» Task goal
Reproduce the lines of the material from the one containing "Click title 'My" through the end, swapping "checkmark" for "tick" and leaving everything else unchanged.

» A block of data
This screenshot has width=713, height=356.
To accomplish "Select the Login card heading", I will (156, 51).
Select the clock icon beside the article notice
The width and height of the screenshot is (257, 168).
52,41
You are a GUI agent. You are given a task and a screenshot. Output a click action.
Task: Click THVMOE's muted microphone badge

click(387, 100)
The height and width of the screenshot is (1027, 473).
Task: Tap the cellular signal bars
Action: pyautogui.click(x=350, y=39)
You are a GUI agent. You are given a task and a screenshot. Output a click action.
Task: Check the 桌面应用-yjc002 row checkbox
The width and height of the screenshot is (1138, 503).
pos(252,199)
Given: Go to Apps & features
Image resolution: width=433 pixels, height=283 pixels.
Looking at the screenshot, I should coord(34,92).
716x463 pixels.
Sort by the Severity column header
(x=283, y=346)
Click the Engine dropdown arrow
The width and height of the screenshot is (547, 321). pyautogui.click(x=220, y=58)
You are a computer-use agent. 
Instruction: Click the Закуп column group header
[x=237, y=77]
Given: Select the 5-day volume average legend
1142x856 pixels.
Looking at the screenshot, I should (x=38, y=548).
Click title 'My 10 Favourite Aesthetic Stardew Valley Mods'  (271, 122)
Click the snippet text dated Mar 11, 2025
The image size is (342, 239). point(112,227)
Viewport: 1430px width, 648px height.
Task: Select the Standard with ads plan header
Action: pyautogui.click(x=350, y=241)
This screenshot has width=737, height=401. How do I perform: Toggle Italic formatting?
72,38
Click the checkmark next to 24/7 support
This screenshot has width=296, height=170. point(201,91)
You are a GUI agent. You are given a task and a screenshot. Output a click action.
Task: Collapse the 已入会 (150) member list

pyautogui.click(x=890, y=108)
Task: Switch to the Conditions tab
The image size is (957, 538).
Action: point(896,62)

» Response to the exercise
Click title 'My 10 Favourite Aesthetic Stardew Valley Mods'  (271, 122)
Click the snippet text dated Mar 11, 2025
The image size is (342, 239). point(112,227)
Viewport: 1430px width, 648px height.
Task: Select the Standard with ads plan header
Action: pyautogui.click(x=350, y=241)
This screenshot has width=737, height=401. How do I perform: Toggle Italic formatting?
72,38
Click the tick next to 24/7 support
This screenshot has width=296, height=170. point(201,91)
You are a GUI agent. You are given a task and a screenshot. Output a click action.
Task: Collapse the 已入会 (150) member list

pyautogui.click(x=890, y=108)
Task: Switch to the Conditions tab
The image size is (957, 538).
Action: point(896,62)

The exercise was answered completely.